6. Attention Trust Recorder Coming on Tuesday


Dan Farber
says Attention Trust (profile) is launching a Recorder this week.

On Tuesday the organization will launch the AttentionTrust Recorder, a royalty-free, open sourced downloadable piece of code that keeps track of an individual’s behavior online. You can get the details in a podcast that features AttentionTrust Chairman Seth Goldstein and fellow ZDNet blogger and President of the organization, Steve Gillmor.

We’re big supporters of AttentionTrust and it’s ideals.

7. Google and NASA Party Together

Google is partnering with NASA on all kinds of stuff:

NASA and Google have signed a memorandum of understanding (MOU) that
outlines plans for cooperation on a variety of areas, including
large-scale data management, massively distributed computing,
bio-info-nano convergence, and encouragement of the entrepreneurial
space industry.
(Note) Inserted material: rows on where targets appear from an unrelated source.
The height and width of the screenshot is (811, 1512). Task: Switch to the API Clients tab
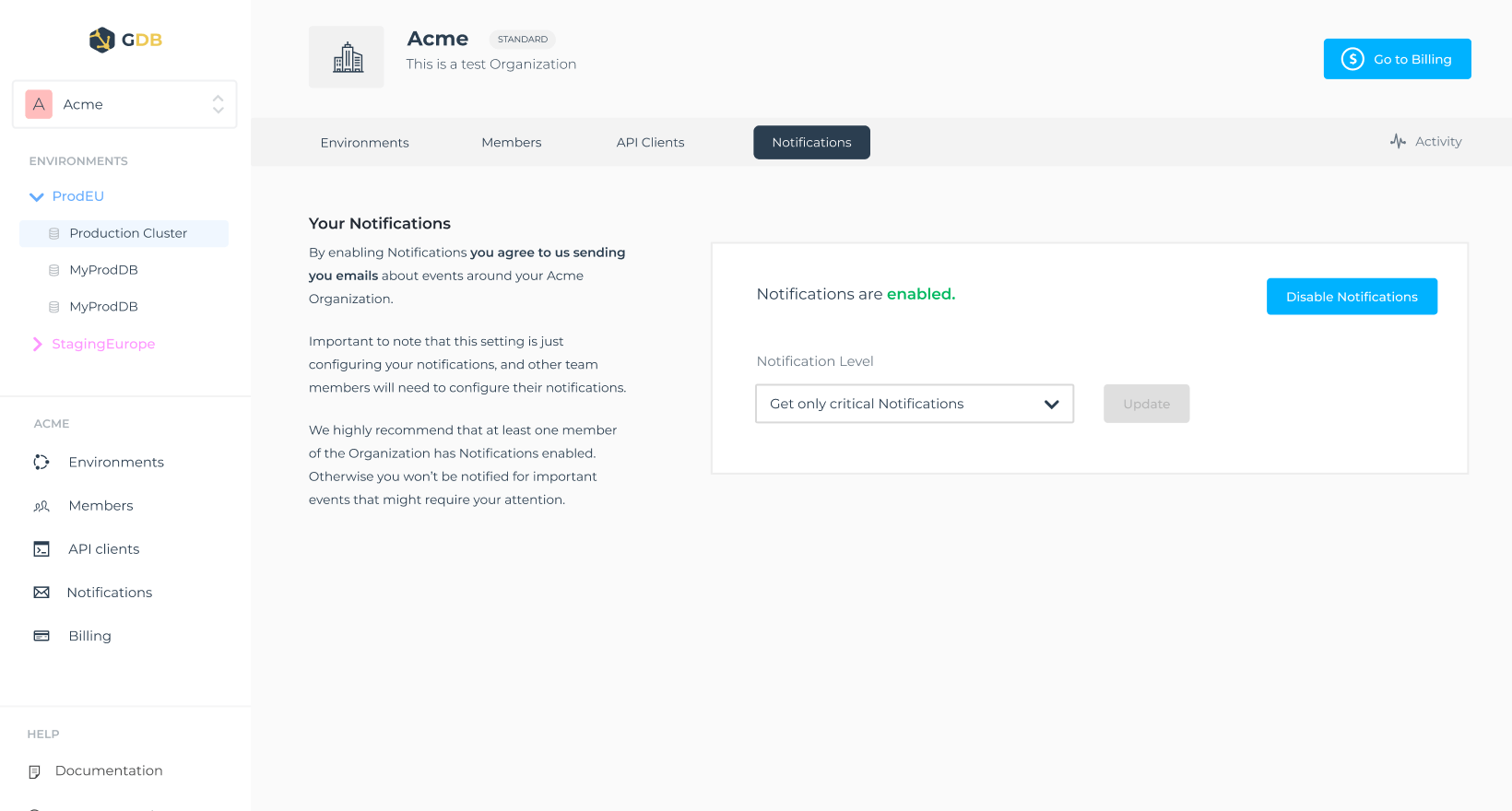coord(650,143)
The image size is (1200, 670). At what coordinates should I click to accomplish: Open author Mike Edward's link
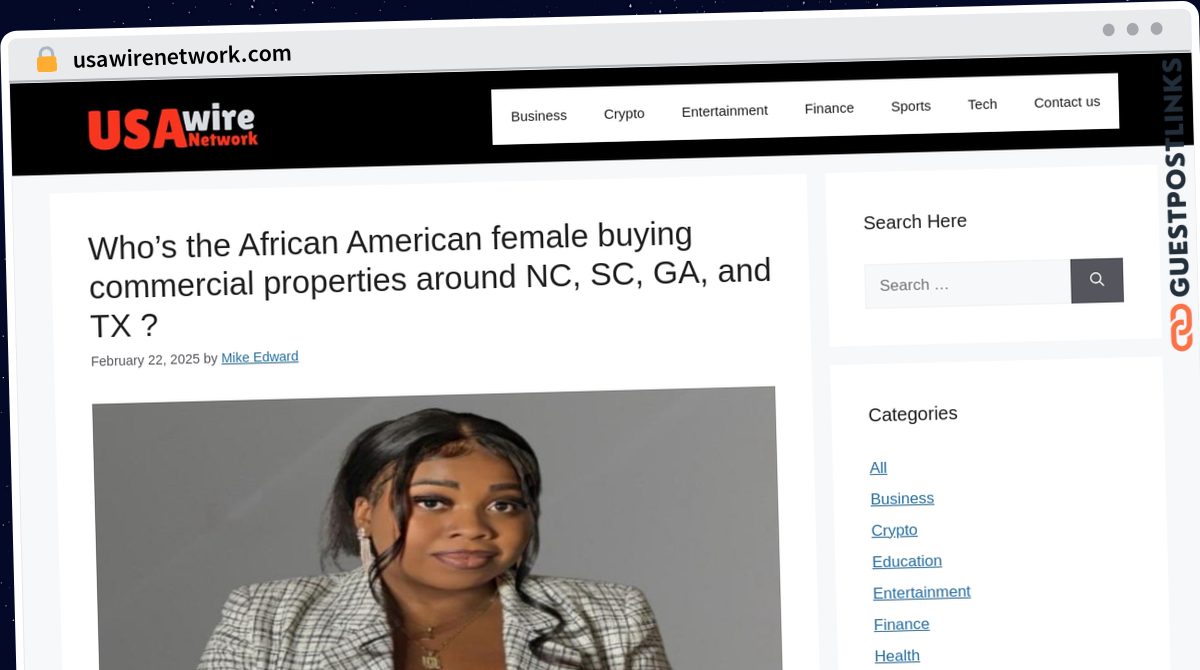[x=260, y=357]
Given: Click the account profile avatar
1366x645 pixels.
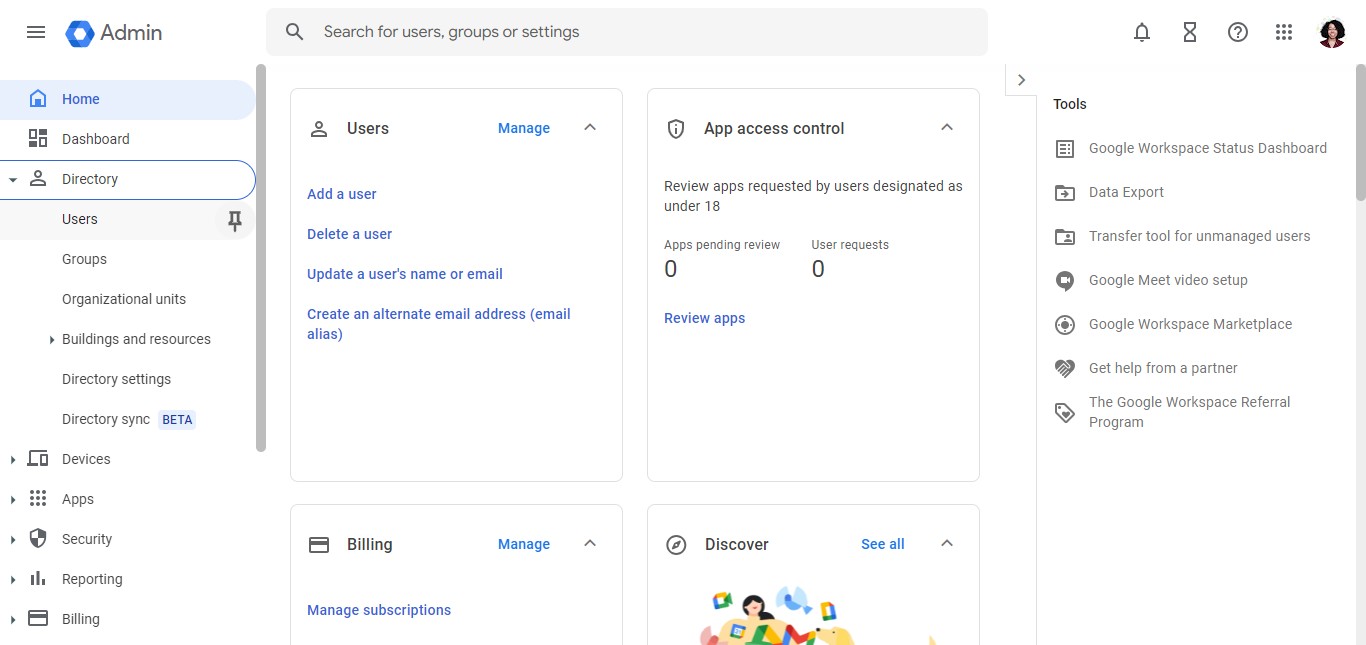Looking at the screenshot, I should point(1332,33).
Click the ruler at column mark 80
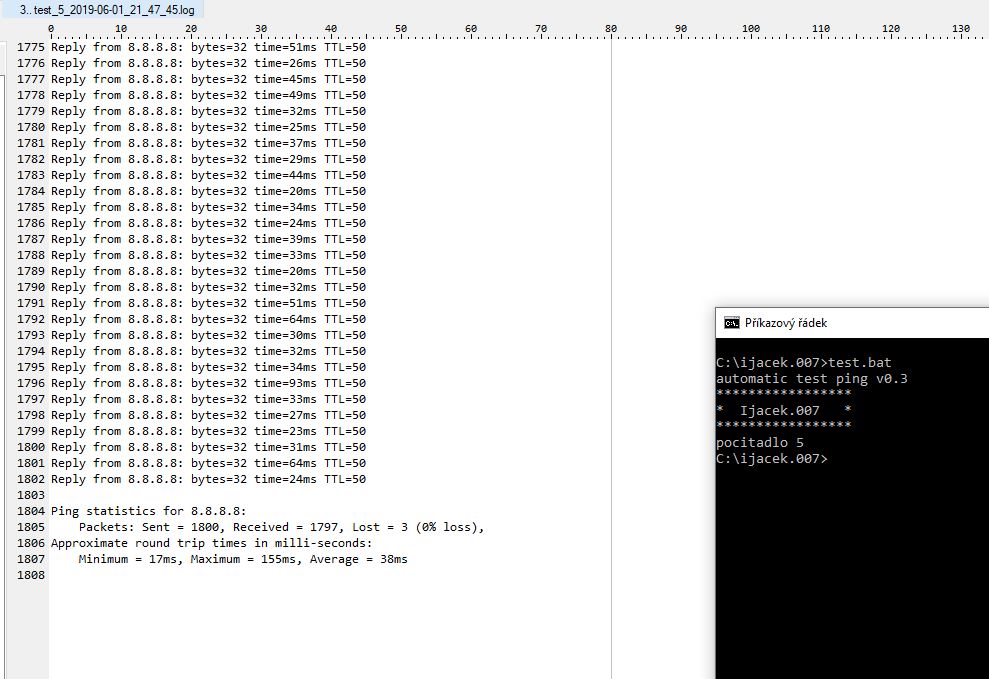989x679 pixels. (611, 30)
The MOU also highlights plans for Google to develop up
to one million square feet within the NASA Research Park at Moffett
Field.

The best commentary I’ve seen so far is from Greg Yardley, who writes:

I’m not installing the Google Implant until it’s out of beta, though.

:-) Me either.

8. Meetro Gets some Wired Love

Wired writes about Meetro, the cool new location-aware instant messaging service. We profiled Meetro here. Digg the story here.

9. Writing about me-too’s

I wrote about Zoho Writer earlier this evening. It’s very much like Writely, and Zoho has another product out that is very much like 37Signal’s Backpack.

An interesting discussion sprang up almost immediately in the comments section, led by Jason Fried at 37Signals and Sam Schillace at Writely. Both comment that TechCrunch loses credibility by writing about companies that largely copy existing applications.

Jason writes:

I’d think twice about covering such blatant rips like this — it hurts your credibility to support these sorts of businesses and ventures.

Sam writes:

I love this blog, but it would be nice to get a little deeper review of competitors than this. I think a more accurate characterization of zoho writer right now would be a ’skin’ that looks like Writely, and is strictly following along right now.

These are two individuals that I respect greatly for their contributions to the web and so I do not take their comments lightly. I’m still thinking through what our policies should be in this area…and I appreciate any feedback.

10. Wedding Proposal via Search Engine

In an incredibly romantic moment, Barry asks Yisha to marry him via Ask Jeeves. This may be only slightly better than doing it at a baseball game, but she said yes, so…Congratulations!!!

Zoho Writer - Another Ajax Word Processor
67 Comments
by Michael Arrington on October 2, 2005
Service: Zoho Writer
Parent Company: AdventNet
Launched: September 15, 2005
Location: Pleasanton, CA & India

We’ve been looking at a lot of Ajax Office applications (see Peter Rip and Richard MacManus on this as well) and other collaboration tools lately.

Quite frankly, it’s many people’s opinion (ours included) that Writely, Jotspot Live, Writeboard, Chalk and others are ultimately addressing the same customer pool - those who want to create, share, and group-edit documents online.

Zoho Writer is the newest entrant and is as good as the rest. Think Word + Group Editing + Ajax. It’s a rich ajax application that allows sharing and group editing, and, like Writely, has a great wysiwyg editing interface and excellent image import and manipulation features.

In fact, it’s pretty much exactly like Writely, except they do not yet support Word format import/export or tagging (coming soon).

Check out Zoho’s BackPack-like product Zoho Planner too.

Can’t wait to see Google’s (rumored) full Ajax suite that is (rumored to be) coming out this year.